For some volunteers, this is the their second time working the event after helping at the 2008 swim trials in Omaha. Dietrich said there have been months of meetings and planning leading up to this year's event, but the experience of volunteering four years ago is invaluable.

"There were a lot of things we learned four years ago that we are able to implement or improve on this year without having to reinvent the wheel," he said. "We learned when we think the busiest times will be and when we will need more people. We also know which supplies we had and used last time and can put those together accordingly this time."

The volunteers at the last swim trials learned that the busiest times for the volunteers is first thing in the morning before the races begin and at the end of the day when the swimming ends. The physicians and staff see swimmers suffering from things such as upper respiratory infections, muscle strains, sprains and hip and shoulder ailments.

"A lot of the injuries we will see are the nagging ones, such as a shoulder that’s been bothering them for six months, because they didn’t stop their training regimen to get better," Jason Roberts, physical therapist at The Nebraska Medical Center, said. "When they come see us, our goal is to keep them moving so they can compete at their highest level."

Collier added, "You can imagine with very hectic schedules and frequent travel, they may not have the opportunity to keep up with routine healthcare."

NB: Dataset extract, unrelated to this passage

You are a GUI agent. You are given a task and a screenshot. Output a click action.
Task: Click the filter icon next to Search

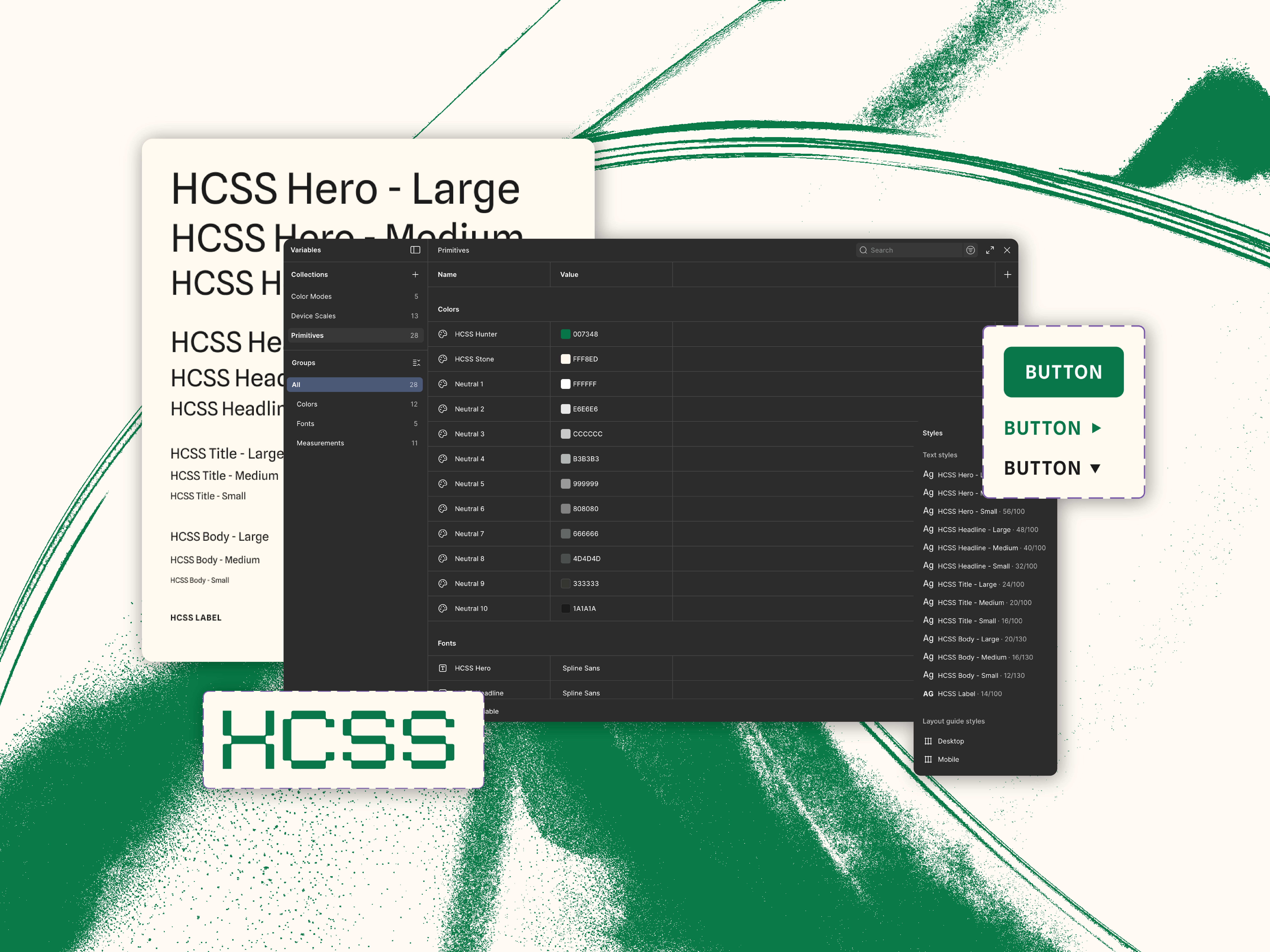point(970,250)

Working on such high caliber athletes, ones who could be wearing Olympic gold medals around their necks later this summer, could leave the volunteers a little awestruck.

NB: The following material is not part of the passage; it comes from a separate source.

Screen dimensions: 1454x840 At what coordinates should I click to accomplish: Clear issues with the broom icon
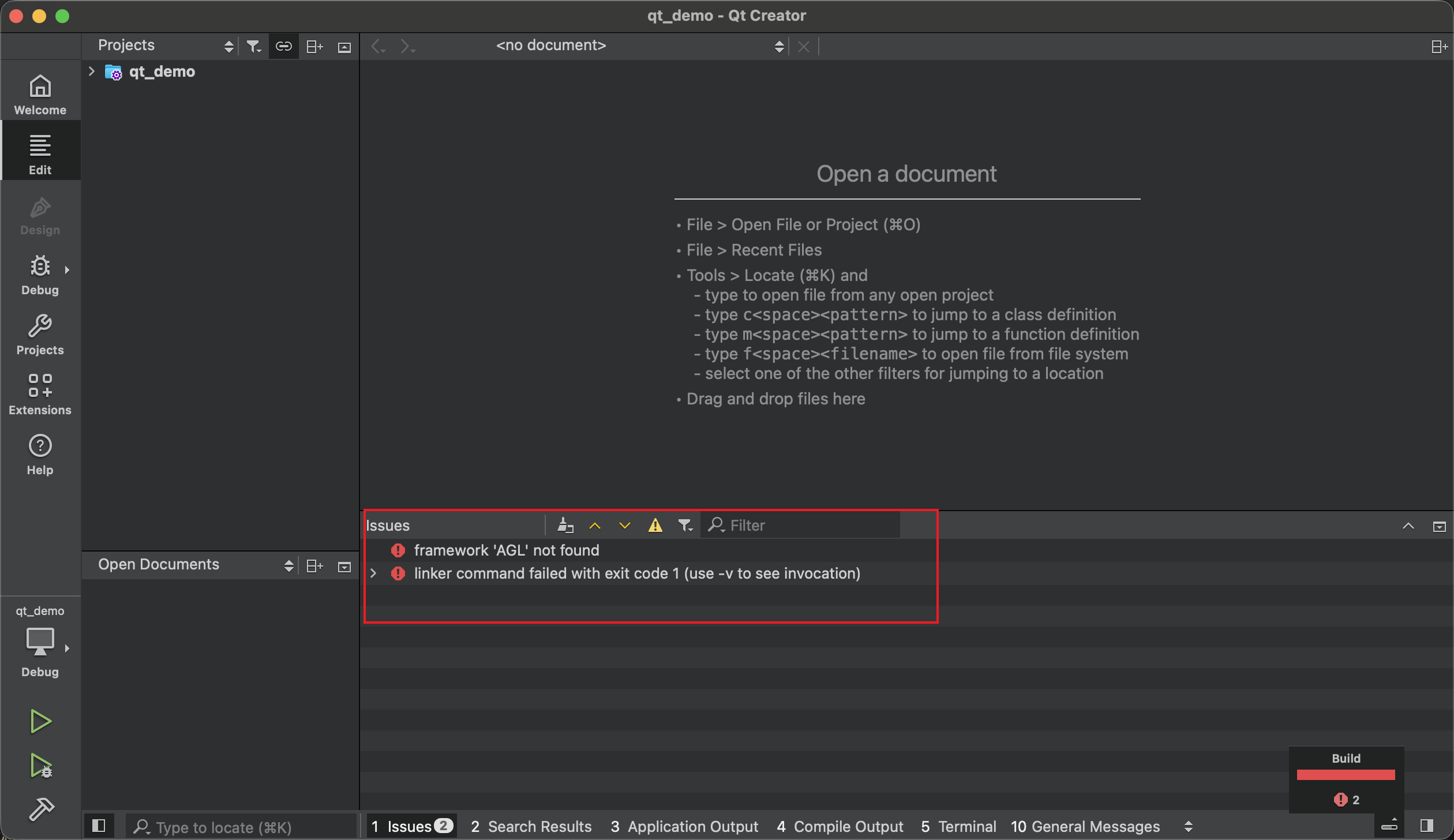point(565,525)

"There’s definitely a wow factor when you first walk into the arena and see the pool and the athletes," Roberts said. "But, once that first swimmer comes through your door and you start working with the athletes, they become another patient you're treating."

Dietrich added that they treat the medical station at the arena like it is an outpatient clinic, which makes it feel like a natural environment for the medical staff.

"Most of the volunteers are familiar with that type of environment," Dietrich said.

The time and effort put forth by the volunteers was just one aspect of what made the event a success four years ago. In 2008, it was a once in a lifetime opportunity to have a hand in the success of the swim trials. Now, the event has returned four years later, and it is another chance for the volunteers from UNMC Physicians, The Nebraska Medical Center and UNMC to play a role in its success.

"I think in some small way we helped make the 2008 U.S. Olympic Swim Trials a success for Omaha, as evidenced by its return this year," Collier said. "I don't know if as many world records will be broken this time, but I know we will be world-class hosts again."

After the 2008 swim trials, Dietrich wasn't sure if the event would return to Omaha, but he was optimistic.

"If it's really good again this year, maybe they'll just keep it at the same spot," he said with a smile. "It would be amazing if they came back for a third-straight time. If it did return though, we'd be ready to dive in and help."